**YOUR INSTRUCTIONS**. The full set of records needs to be retyped exactly.

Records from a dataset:

◇ ◇ ◇ ◇

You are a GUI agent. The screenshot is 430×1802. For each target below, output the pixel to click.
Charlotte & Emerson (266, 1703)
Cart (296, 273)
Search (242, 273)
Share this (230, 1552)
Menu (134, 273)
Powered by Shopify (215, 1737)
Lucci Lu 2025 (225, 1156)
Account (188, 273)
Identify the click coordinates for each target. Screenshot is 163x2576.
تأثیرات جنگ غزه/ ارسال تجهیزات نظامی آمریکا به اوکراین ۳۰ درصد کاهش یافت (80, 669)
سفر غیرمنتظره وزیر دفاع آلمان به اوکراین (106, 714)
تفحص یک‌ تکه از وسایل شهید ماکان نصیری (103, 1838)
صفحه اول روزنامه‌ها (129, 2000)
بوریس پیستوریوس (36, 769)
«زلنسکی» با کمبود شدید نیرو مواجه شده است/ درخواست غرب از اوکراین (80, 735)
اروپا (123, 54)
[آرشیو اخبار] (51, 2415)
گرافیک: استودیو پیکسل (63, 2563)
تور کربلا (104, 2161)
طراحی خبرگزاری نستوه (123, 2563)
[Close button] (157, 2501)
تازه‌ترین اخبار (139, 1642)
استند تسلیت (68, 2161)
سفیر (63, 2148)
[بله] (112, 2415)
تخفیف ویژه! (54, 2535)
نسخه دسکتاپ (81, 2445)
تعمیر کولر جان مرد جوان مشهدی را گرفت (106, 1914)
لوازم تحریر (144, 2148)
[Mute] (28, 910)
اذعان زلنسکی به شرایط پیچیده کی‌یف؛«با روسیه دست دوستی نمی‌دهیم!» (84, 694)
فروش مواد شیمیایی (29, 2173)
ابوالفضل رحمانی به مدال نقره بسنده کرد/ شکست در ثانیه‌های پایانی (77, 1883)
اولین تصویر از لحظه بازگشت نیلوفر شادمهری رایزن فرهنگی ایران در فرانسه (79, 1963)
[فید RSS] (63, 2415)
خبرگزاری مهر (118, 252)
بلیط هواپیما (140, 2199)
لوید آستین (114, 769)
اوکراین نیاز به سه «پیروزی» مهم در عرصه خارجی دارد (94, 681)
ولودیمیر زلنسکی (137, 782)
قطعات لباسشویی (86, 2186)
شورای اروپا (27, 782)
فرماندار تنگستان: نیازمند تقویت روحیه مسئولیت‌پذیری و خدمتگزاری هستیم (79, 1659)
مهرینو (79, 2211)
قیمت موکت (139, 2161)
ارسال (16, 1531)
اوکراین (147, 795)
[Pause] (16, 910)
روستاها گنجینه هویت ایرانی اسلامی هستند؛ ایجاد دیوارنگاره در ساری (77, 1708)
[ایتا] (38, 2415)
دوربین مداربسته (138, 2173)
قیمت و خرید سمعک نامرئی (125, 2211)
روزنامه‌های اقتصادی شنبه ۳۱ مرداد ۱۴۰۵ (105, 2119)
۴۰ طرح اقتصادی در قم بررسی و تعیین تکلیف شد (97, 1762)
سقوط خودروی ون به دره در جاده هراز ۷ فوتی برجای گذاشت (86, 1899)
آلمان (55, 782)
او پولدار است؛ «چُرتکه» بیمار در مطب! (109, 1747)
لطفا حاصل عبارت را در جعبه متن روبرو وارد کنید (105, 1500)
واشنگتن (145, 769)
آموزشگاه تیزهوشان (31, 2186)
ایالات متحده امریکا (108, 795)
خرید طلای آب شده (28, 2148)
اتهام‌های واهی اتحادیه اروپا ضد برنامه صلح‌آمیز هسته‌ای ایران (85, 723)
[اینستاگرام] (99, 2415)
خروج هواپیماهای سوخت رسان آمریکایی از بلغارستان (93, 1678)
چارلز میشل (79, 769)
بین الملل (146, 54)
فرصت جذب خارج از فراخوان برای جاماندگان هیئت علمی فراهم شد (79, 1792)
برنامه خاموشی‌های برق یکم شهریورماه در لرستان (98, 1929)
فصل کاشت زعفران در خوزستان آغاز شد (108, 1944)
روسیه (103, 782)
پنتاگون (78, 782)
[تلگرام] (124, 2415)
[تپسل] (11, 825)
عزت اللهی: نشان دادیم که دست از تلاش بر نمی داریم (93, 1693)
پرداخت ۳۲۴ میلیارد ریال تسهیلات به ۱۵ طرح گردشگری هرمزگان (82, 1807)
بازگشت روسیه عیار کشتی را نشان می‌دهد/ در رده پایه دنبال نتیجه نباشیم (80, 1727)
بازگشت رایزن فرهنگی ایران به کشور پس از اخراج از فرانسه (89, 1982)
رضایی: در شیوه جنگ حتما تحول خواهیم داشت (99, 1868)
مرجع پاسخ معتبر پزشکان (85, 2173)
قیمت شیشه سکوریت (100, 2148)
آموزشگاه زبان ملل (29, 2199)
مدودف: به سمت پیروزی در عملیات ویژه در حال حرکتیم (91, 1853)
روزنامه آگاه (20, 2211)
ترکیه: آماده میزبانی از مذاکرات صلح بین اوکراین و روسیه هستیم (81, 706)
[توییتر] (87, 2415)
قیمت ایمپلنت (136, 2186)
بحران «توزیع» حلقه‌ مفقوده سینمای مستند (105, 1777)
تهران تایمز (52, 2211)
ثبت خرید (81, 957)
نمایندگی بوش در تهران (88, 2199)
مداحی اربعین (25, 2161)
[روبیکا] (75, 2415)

◇ ◇ ◇ ◇

**EXERCISE SOLUTION**.
You are a GUI agent. The screenshot is 430×1802. For each target below, output the pixel to click.
Charlotte & Emerson (266, 1703)
Cart (296, 273)
Search (242, 273)
Share this (230, 1552)
Menu (134, 273)
Powered by Shopify (215, 1737)
Lucci Lu 2025 (225, 1156)
Account (188, 273)
Identify the click coordinates for each target. Screenshot is 163x2576.
تأثیرات جنگ غزه/ ارسال تجهیزات نظامی آمریکا به اوکراین ۳۰ درصد کاهش یافت (80, 669)
سفر غیرمنتظره وزیر دفاع آلمان به اوکراین (106, 714)
تفحص یک‌ تکه از وسایل شهید ماکان نصیری (103, 1838)
صفحه اول روزنامه‌ها (129, 2000)
بوریس پیستوریوس (36, 769)
«زلنسکی» با کمبود شدید نیرو مواجه شده است/ درخواست غرب از اوکراین (80, 735)
اروپا (123, 54)
[آرشیو اخبار] (51, 2415)
گرافیک: استودیو پیکسل (63, 2563)
تور کربلا (104, 2161)
طراحی خبرگزاری نستوه (123, 2563)
[Close button] (157, 2501)
تازه‌ترین اخبار (139, 1642)
استند تسلیت (68, 2161)
سفیر (63, 2148)
[بله] (112, 2415)
تخفیف ویژه! (54, 2535)
نسخه دسکتاپ (81, 2445)
تعمیر کولر جان مرد جوان مشهدی را گرفت (106, 1914)
لوازم تحریر (144, 2148)
[Mute] (28, 910)
اذعان زلنسکی به شرایط پیچیده کی‌یف؛«با روسیه دست دوستی نمی‌دهیم!» (84, 694)
فروش مواد شیمیایی (29, 2173)
ابوالفضل رحمانی به مدال نقره بسنده کرد/ شکست در ثانیه‌های پایانی (77, 1883)
اولین تصویر از لحظه بازگشت نیلوفر شادمهری رایزن فرهنگی ایران در فرانسه (79, 1963)
[فید RSS] (63, 2415)
خبرگزاری مهر (118, 252)
بلیط هواپیما (140, 2199)
لوید آستین (114, 769)
اوکراین نیاز به سه «پیروزی» مهم در عرصه خارجی دارد (94, 681)
ولودیمیر زلنسکی (137, 782)
قطعات لباسشویی (86, 2186)
شورای اروپا (27, 782)
فرماندار تنگستان: نیازمند تقویت روحیه مسئولیت‌پذیری و خدمتگزاری هستیم (79, 1659)
مهرینو (79, 2211)
قیمت موکت (139, 2161)
ارسال (16, 1531)
اوکراین (147, 795)
[Pause] (16, 910)
روستاها گنجینه هویت ایرانی اسلامی هستند؛ ایجاد دیوارنگاره در ساری (77, 1708)
[ایتا] (38, 2415)
دوربین مداربسته (138, 2173)
قیمت و خرید سمعک نامرئی (125, 2211)
روزنامه‌های اقتصادی شنبه ۳۱ مرداد ۱۴۰۵ (105, 2119)
۴۰ طرح اقتصادی در قم بررسی و تعیین تکلیف شد (97, 1762)
سقوط خودروی ون به دره در جاده هراز ۷ فوتی برجای گذاشت (86, 1899)
آلمان (55, 782)
او پولدار است؛ «چُرتکه» بیمار در مطب! (109, 1747)
لطفا حاصل عبارت را در جعبه متن روبرو وارد کنید (105, 1500)
واشنگتن (145, 769)
آموزشگاه تیزهوشان (31, 2186)
ایالات متحده امریکا (108, 795)
خرید طلای آب شده (28, 2148)
اتهام‌های واهی اتحادیه اروپا ضد برنامه صلح‌آمیز هسته‌ای ایران (85, 723)
[اینستاگرام] (99, 2415)
خروج هواپیماهای سوخت رسان آمریکایی از بلغارستان (93, 1678)
چارلز میشل (79, 769)
بین الملل (146, 54)
فرصت جذب خارج از فراخوان برای جاماندگان هیئت علمی فراهم شد (79, 1792)
برنامه خاموشی‌های برق یکم شهریورماه در لرستان (98, 1929)
فصل کاشت زعفران در خوزستان آغاز شد (108, 1944)
روسیه (103, 782)
پنتاگون (78, 782)
[تلگرام] (124, 2415)
[تپسل] (11, 825)
عزت اللهی: نشان دادیم که دست از تلاش بر نمی داریم (93, 1693)
پرداخت ۳۲۴ میلیارد ریال تسهیلات به ۱۵ طرح گردشگری هرمزگان (82, 1807)
بازگشت روسیه عیار کشتی را نشان می‌دهد/ در رده پایه دنبال نتیجه نباشیم (80, 1727)
بازگشت رایزن فرهنگی ایران به کشور پس از اخراج از فرانسه (89, 1982)
رضایی: در شیوه جنگ حتما تحول خواهیم داشت (99, 1868)
مرجع پاسخ معتبر پزشکان (85, 2173)
قیمت شیشه سکوریت (100, 2148)
آموزشگاه زبان ملل (29, 2199)
مدودف: به سمت پیروزی در عملیات ویژه در حال حرکتیم (91, 1853)
روزنامه آگاه (20, 2211)
ترکیه: آماده میزبانی از مذاکرات صلح بین اوکراین و روسیه هستیم (81, 706)
[توییتر] (87, 2415)
قیمت ایمپلنت (136, 2186)
بحران «توزیع» حلقه‌ مفقوده سینمای مستند (105, 1777)
تهران تایمز (52, 2211)
ثبت خرید (81, 957)
نمایندگی بوش در تهران (88, 2199)
مداحی اربعین (25, 2161)
[روبیکا] (75, 2415)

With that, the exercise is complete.